_TASKS TO PERFORM_
A) From the biography of Percival Ball, name every person shown in the statues and busts that it names.
B) According to the biography of Percival Ball, why did he come to Sydney in 1884?
C) Decide whether each statement agrees with the biography of Percival Ball: (i) Ball showed 24 works at Royal Academy exhibitions. (ii) Ball died in Melbourne. (iii) James Gilbert modeled the Redmond Barry statue in clay before he died.
(GIVEN TEXT Opens)
Percival Ball (17 February 1845 – 4 April 1900) was an English sculptor active in Australia.

Ball was born in Westminster, London, the son of Edward Henry Ball, carver, and his wife Louisa, née Percival. He later studied at the Royal Academy of Arts schools in England winning several gold medals and prizes. Between 1865 and 1882 he exhibited 24 works at Royal Academy exhibitions. Around 1870 Ball travelled to Paris and then to Munich and Rome, where he lived for approximately eight years. His marble sculptures received high praise.

Ball came to Sydney, Australia in 1884, seeking a warmer climate to relieve his asthma and bronchitis. After six months there he moved to Melbourne, occupying a studio at Grosvenor chambers from 1889 and completed the statue of Sir Redmond Barry which now stands in front of the public library in Melbourne, as a consequence of the original sculptor, James Gilbert, having died after modelling the statue in clay. Ball was then given other commissions, including the statue of Sir William Wallace at Ballarat; Francis Ormond at Melbourne, and some portrait busts, now in the national gallery at Melbourne. In 1886, he was commissioned to sculpt a marble bust of Bishop James Moorhouse, now at the La Trobe Library. In 1898 he was commissioned by the trustees of the national gallery at Sydney to design a panel for the facade of the building. He completed his relief panel Phryne before Praxiteles and then travelled to England to supervise the casting. His architectural sculpture is also at the Victoria and Albert Museum. He died of heart failure due to asthma and bronchitis in England in 1900.
(GIVEN TEXT Closes)
(RECORDED DATA Opens)
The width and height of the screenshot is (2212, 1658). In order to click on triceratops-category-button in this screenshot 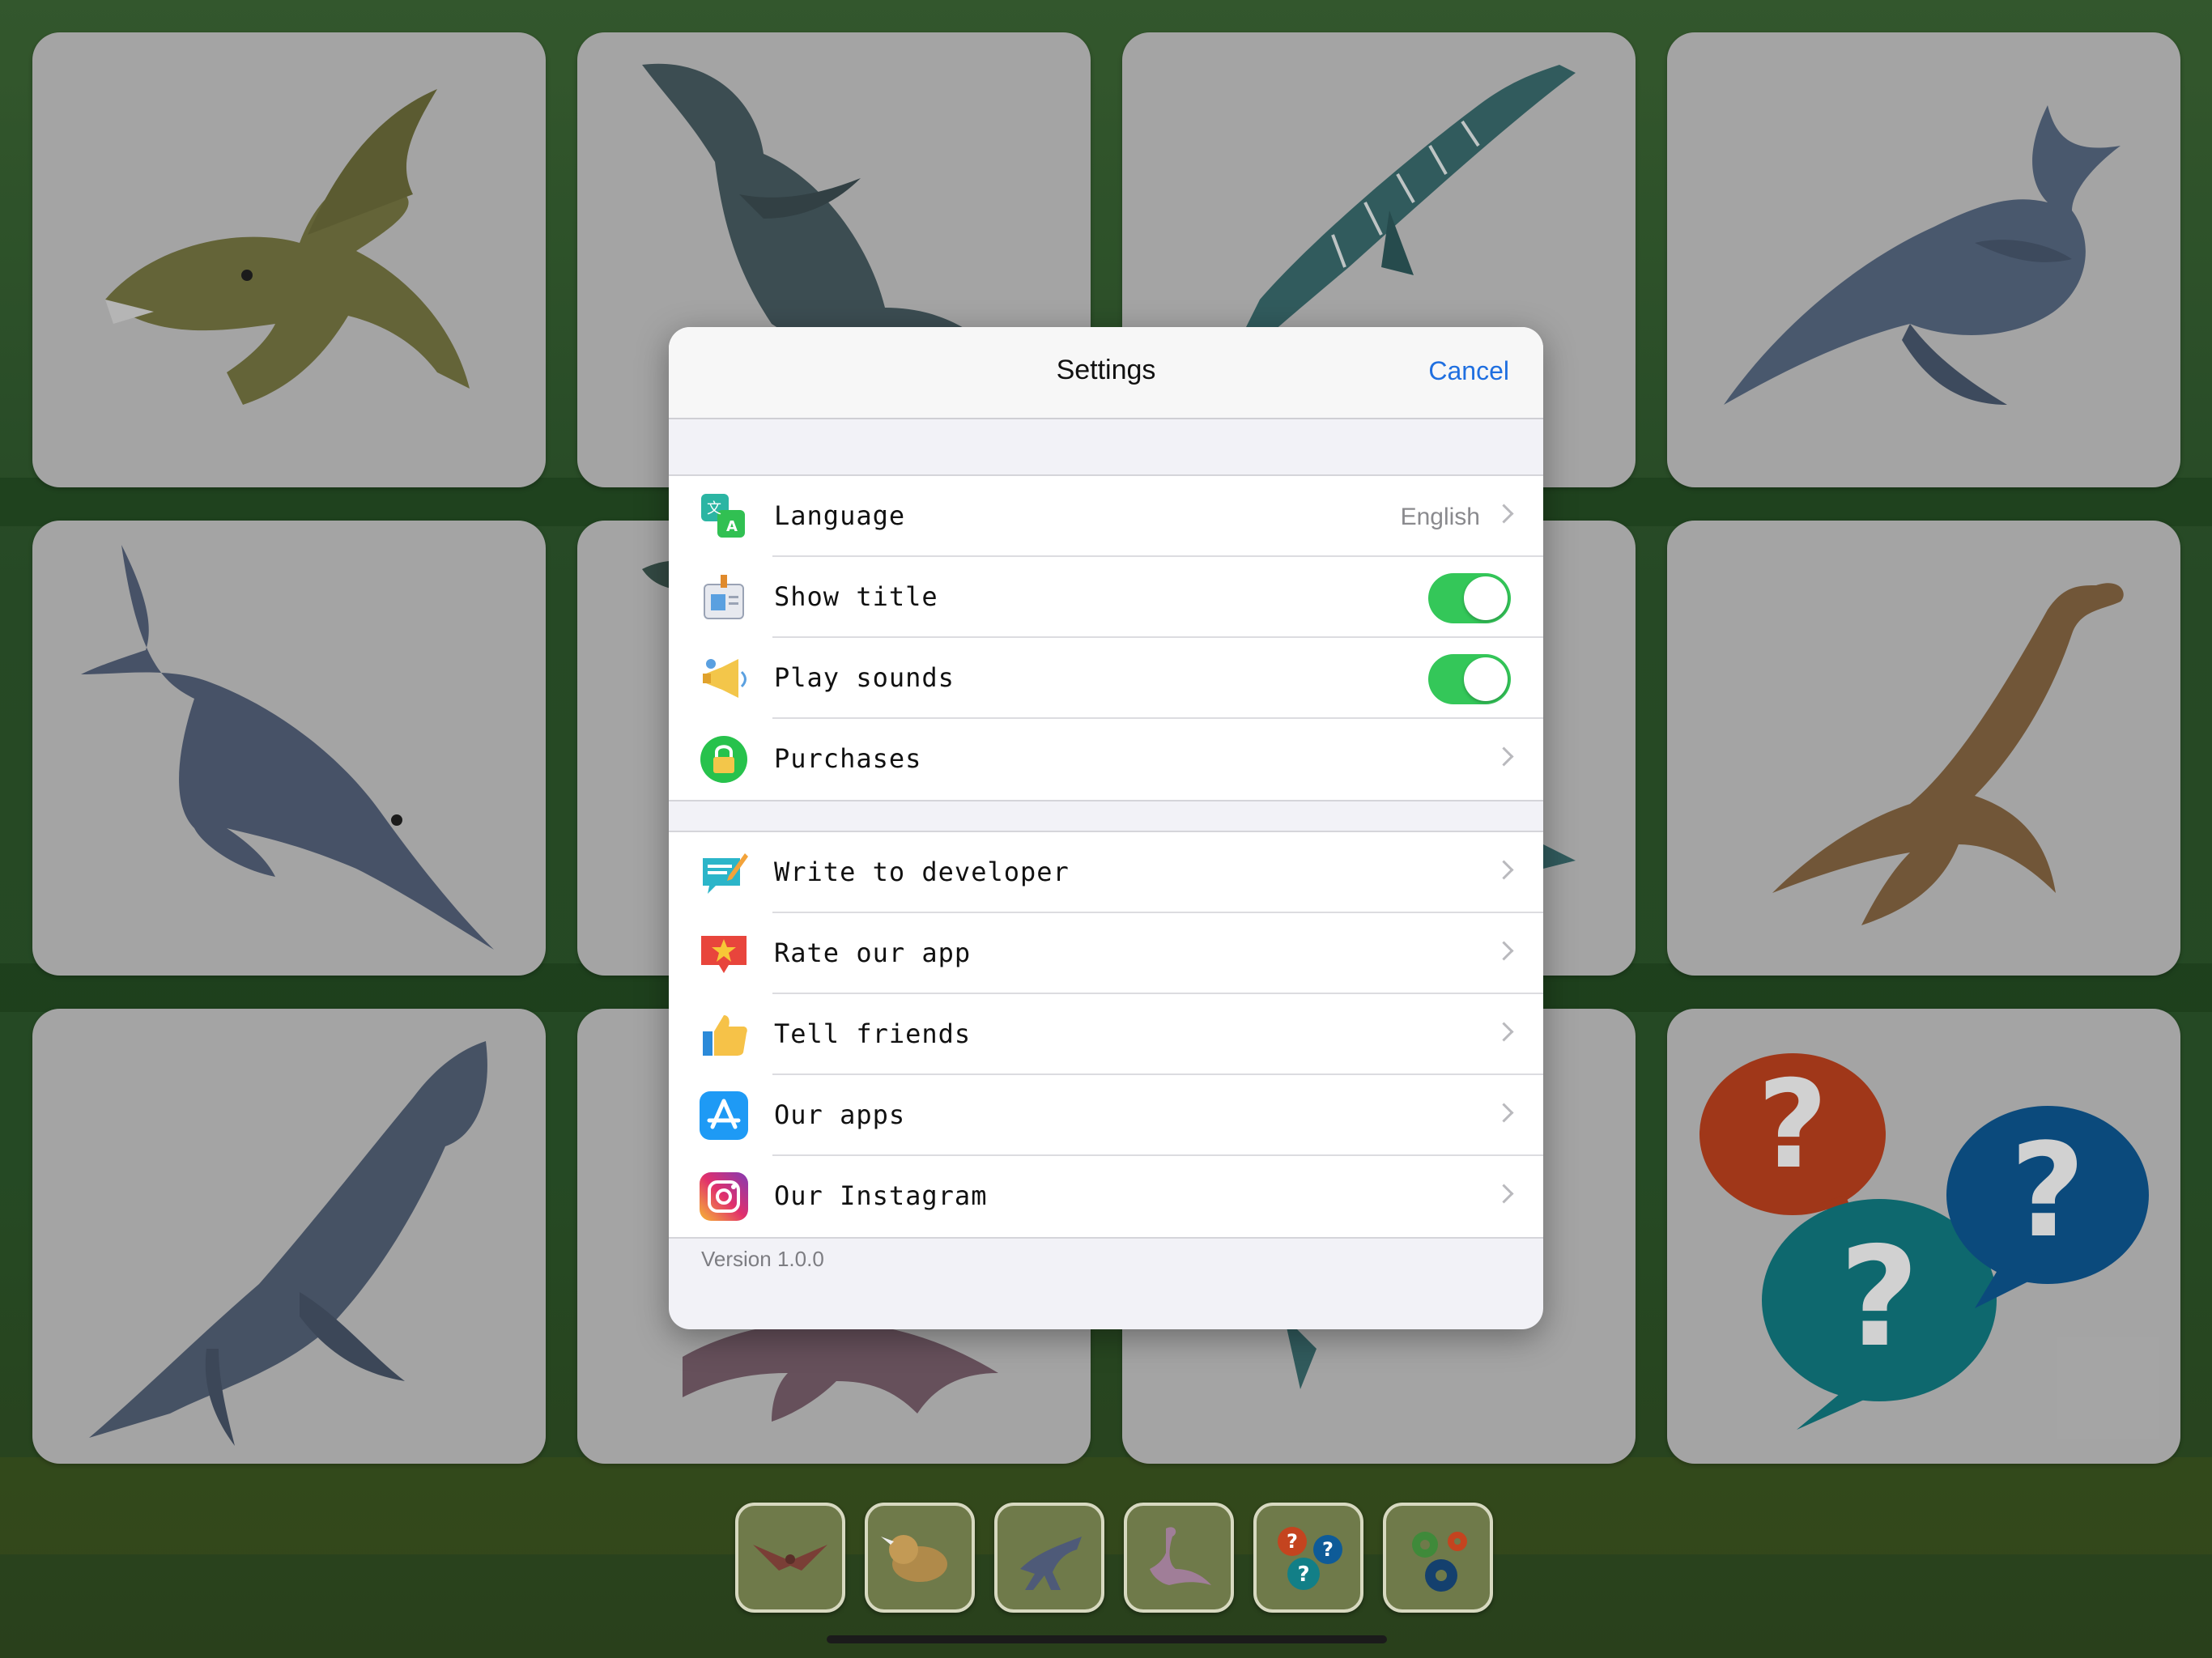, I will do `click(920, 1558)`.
(RECORDED DATA Closes)
(RECORDED DATA Opens)
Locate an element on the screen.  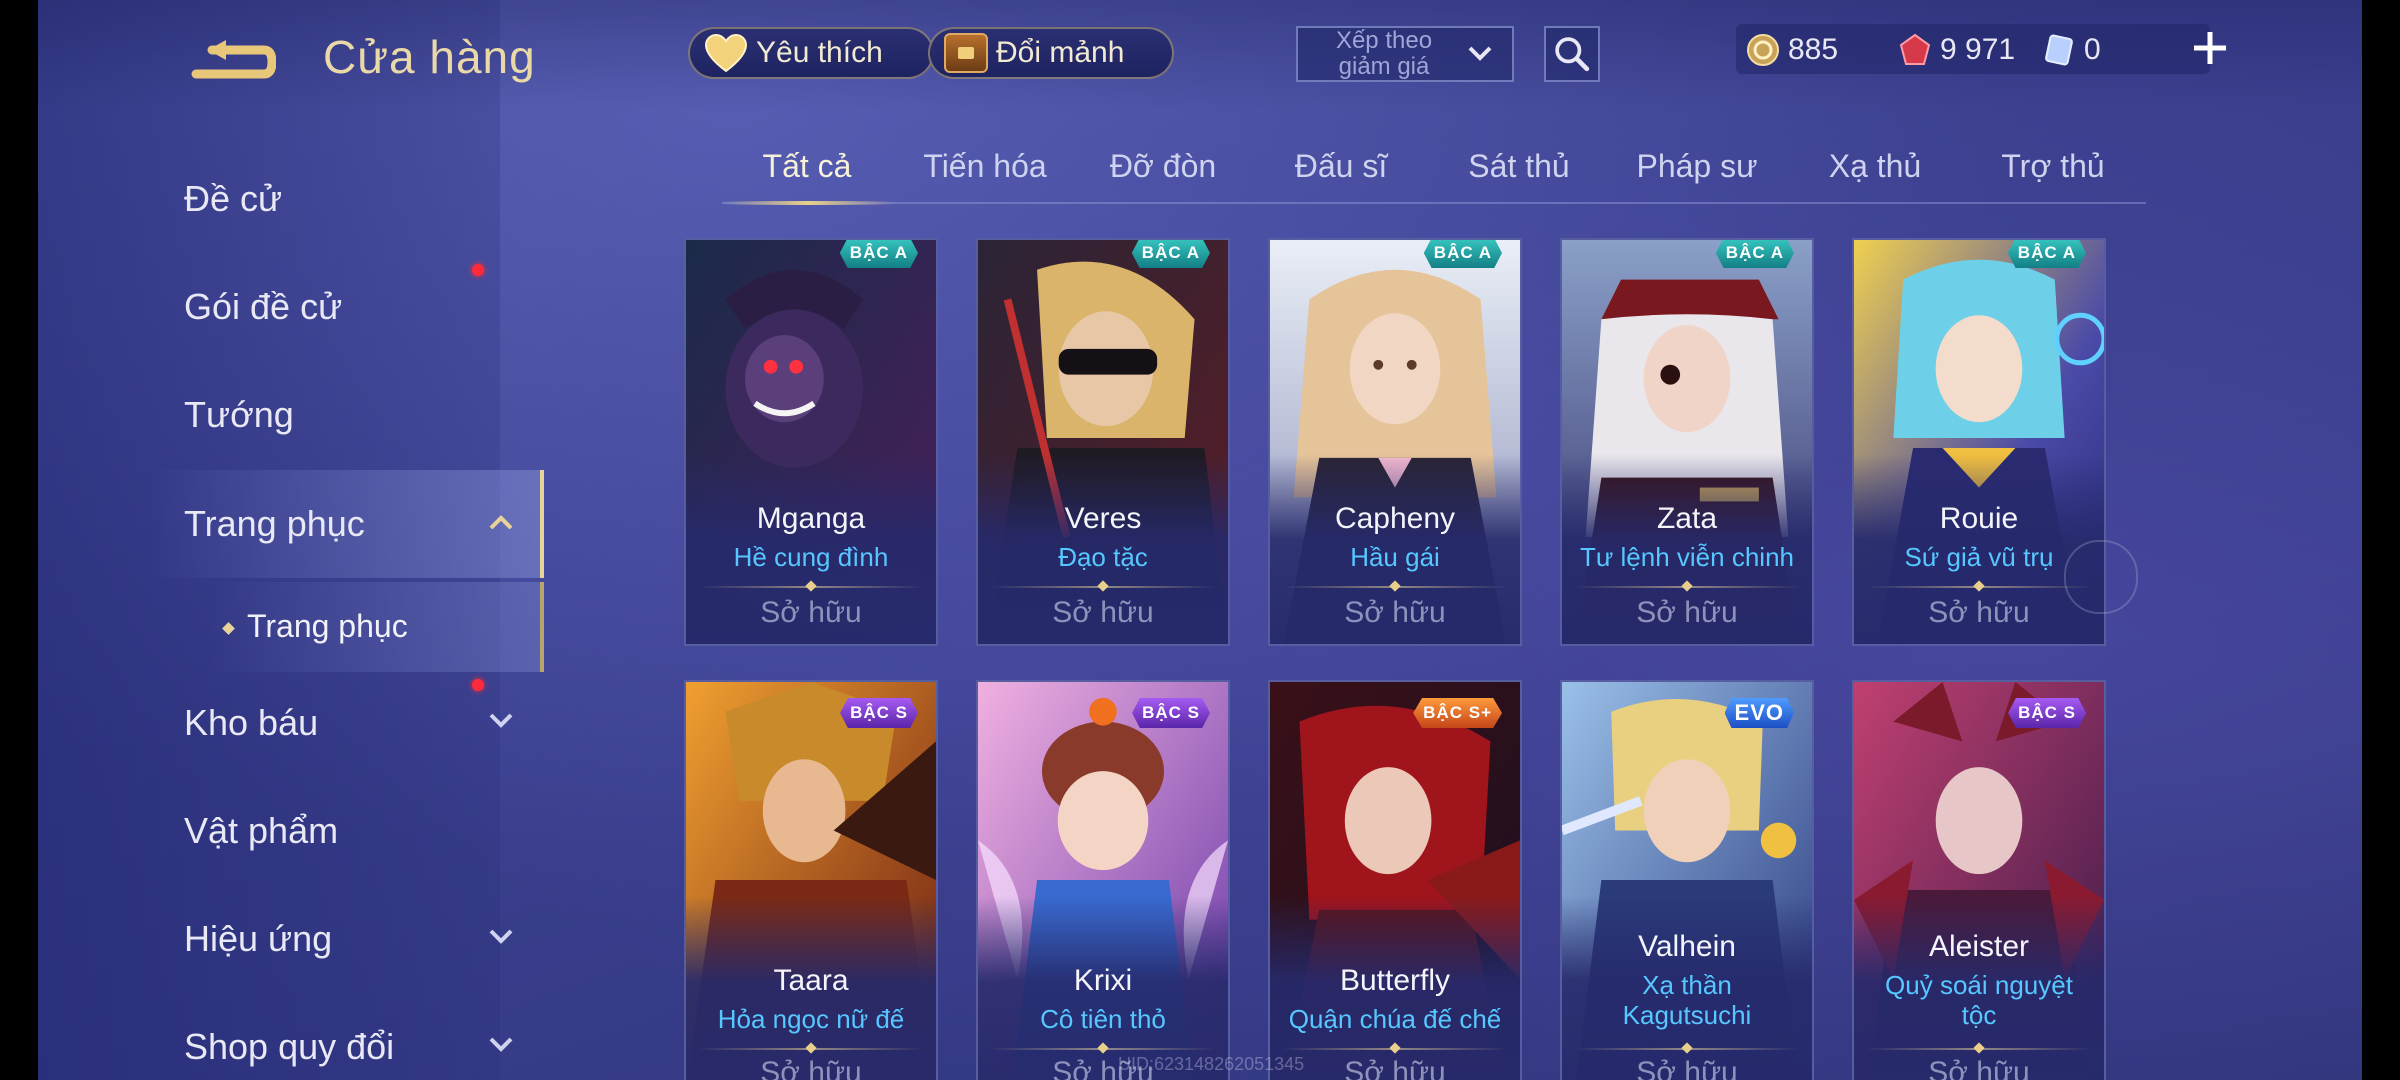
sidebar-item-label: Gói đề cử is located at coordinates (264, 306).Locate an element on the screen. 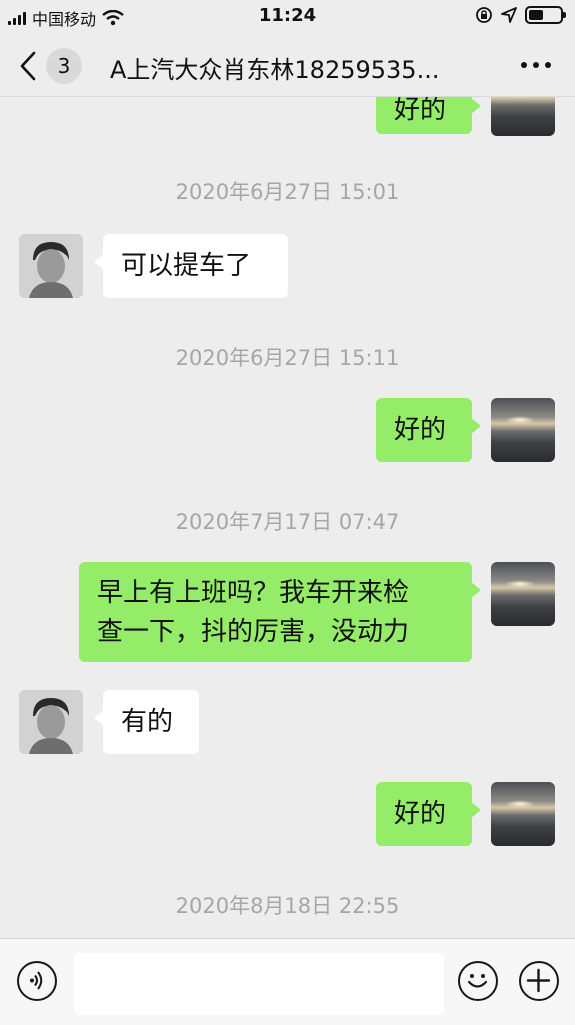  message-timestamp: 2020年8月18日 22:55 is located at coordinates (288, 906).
(RECORDED DATA Closes)
_ANSWERS TO THE EXERCISE_
A) Sir Redmond Barry, Sir William Wallace, Francis Ormond, Bishop James Moorhouse

B) He sought a warmer climate to relieve his asthma and bronchitis.

C)
(i) Yes: "Between 1865 and 1882 he exhibited 24 works at Royal Academy exhibitions."
(ii) No: "He died of heart failure due to asthma and bronchitis in England in 1900."
(iii) Yes: "the original sculptor, James Gilbert, having died after modelling the statue in clay"